DATA EXTRACT section start

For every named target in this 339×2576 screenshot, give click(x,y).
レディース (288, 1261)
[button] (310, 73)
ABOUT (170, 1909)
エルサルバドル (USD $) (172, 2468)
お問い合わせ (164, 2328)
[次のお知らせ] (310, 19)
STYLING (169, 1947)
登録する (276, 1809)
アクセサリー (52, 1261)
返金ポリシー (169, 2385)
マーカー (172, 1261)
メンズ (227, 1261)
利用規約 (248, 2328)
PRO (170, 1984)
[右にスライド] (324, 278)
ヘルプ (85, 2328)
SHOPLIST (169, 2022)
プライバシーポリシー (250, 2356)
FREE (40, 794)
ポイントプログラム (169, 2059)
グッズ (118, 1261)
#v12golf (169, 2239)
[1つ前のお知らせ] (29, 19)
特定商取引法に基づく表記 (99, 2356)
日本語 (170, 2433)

DATA EXTRACT section end
DATA EXTRACT section start

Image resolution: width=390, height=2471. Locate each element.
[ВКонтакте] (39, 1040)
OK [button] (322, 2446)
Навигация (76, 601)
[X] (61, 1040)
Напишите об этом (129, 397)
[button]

DATA EXTRACT section end
DATA EXTRACT section start

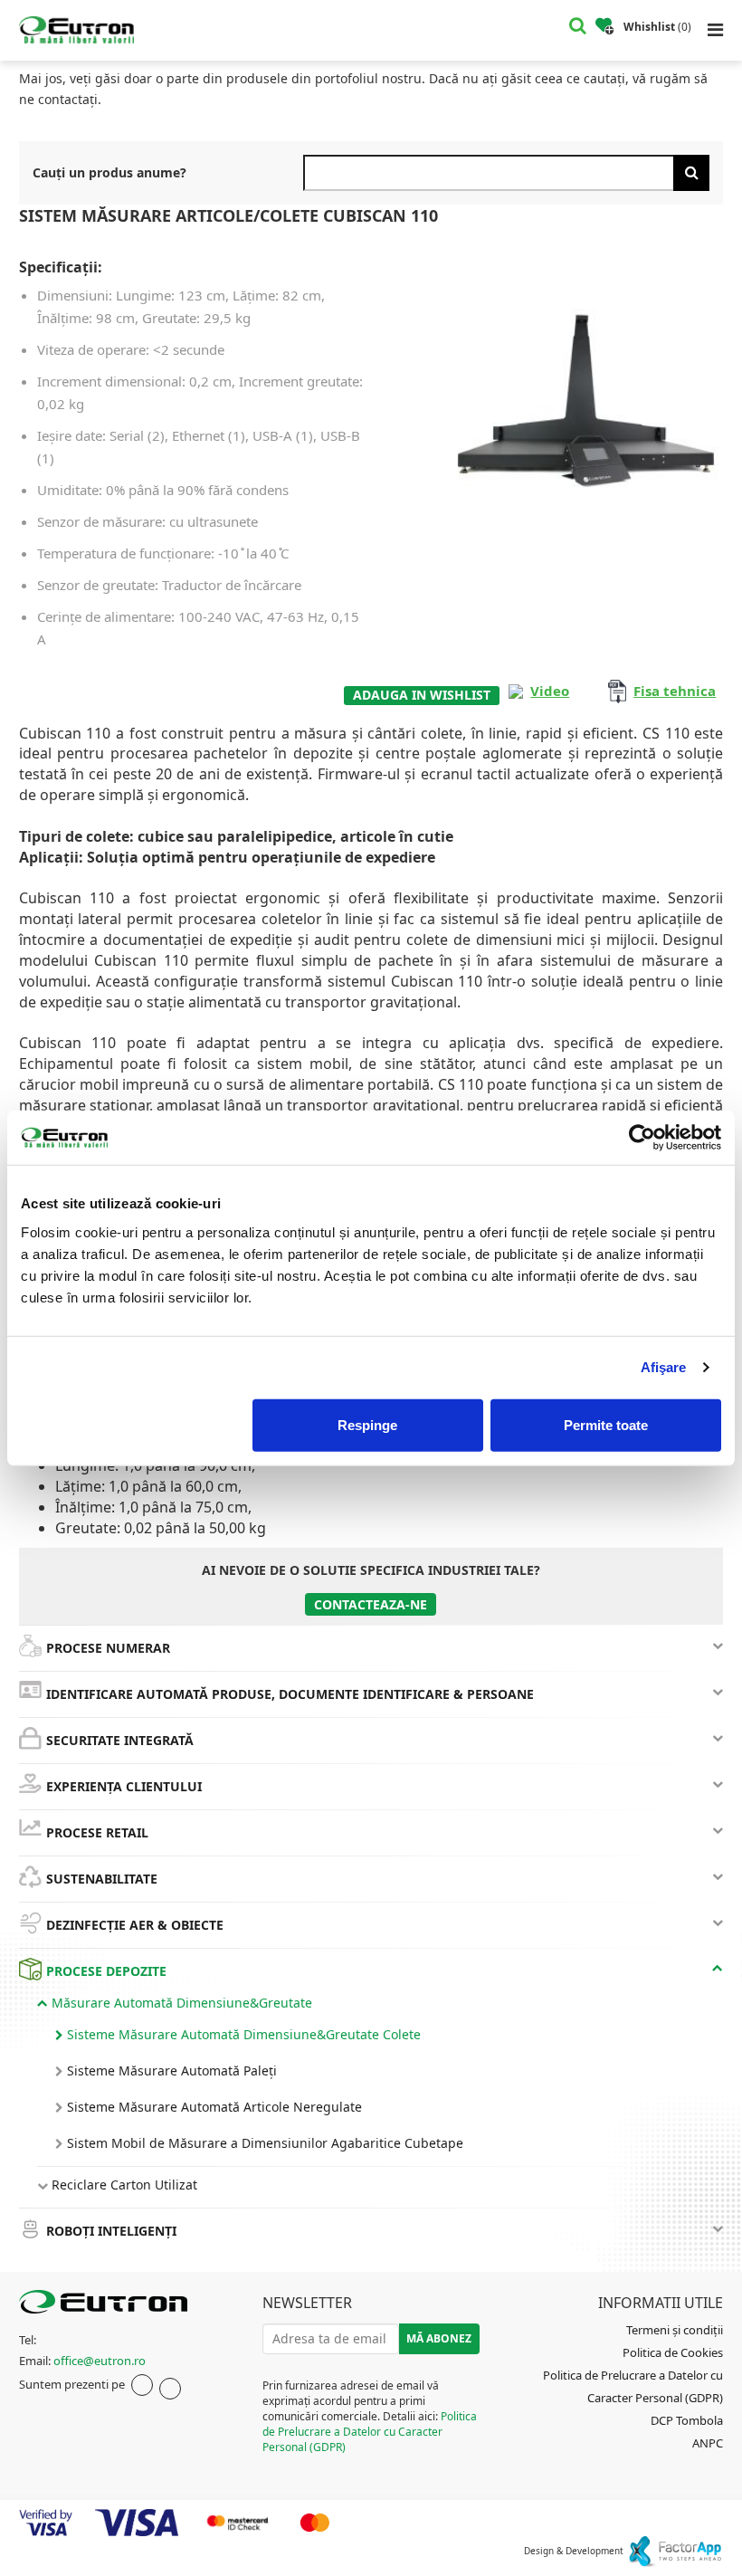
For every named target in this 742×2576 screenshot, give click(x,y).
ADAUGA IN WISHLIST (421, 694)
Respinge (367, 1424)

DATA EXTRACT section end

§ PROMPT
What is needed is an exact copy of the lines above, from the one containing "STYLING (169, 1947)" through the one containing "ポイントプログラム (169, 2059)", with nothing added.

§ SOLUTION TO THE EXERCISE
STYLING (169, 1947)
登録する (276, 1809)
アクセサリー (52, 1261)
返金ポリシー (169, 2385)
マーカー (172, 1261)
メンズ (227, 1261)
利用規約 (248, 2328)
PRO (170, 1984)
[右にスライド] (324, 278)
ヘルプ (85, 2328)
SHOPLIST (169, 2022)
プライバシーポリシー (250, 2356)
FREE (40, 794)
ポイントプログラム (169, 2059)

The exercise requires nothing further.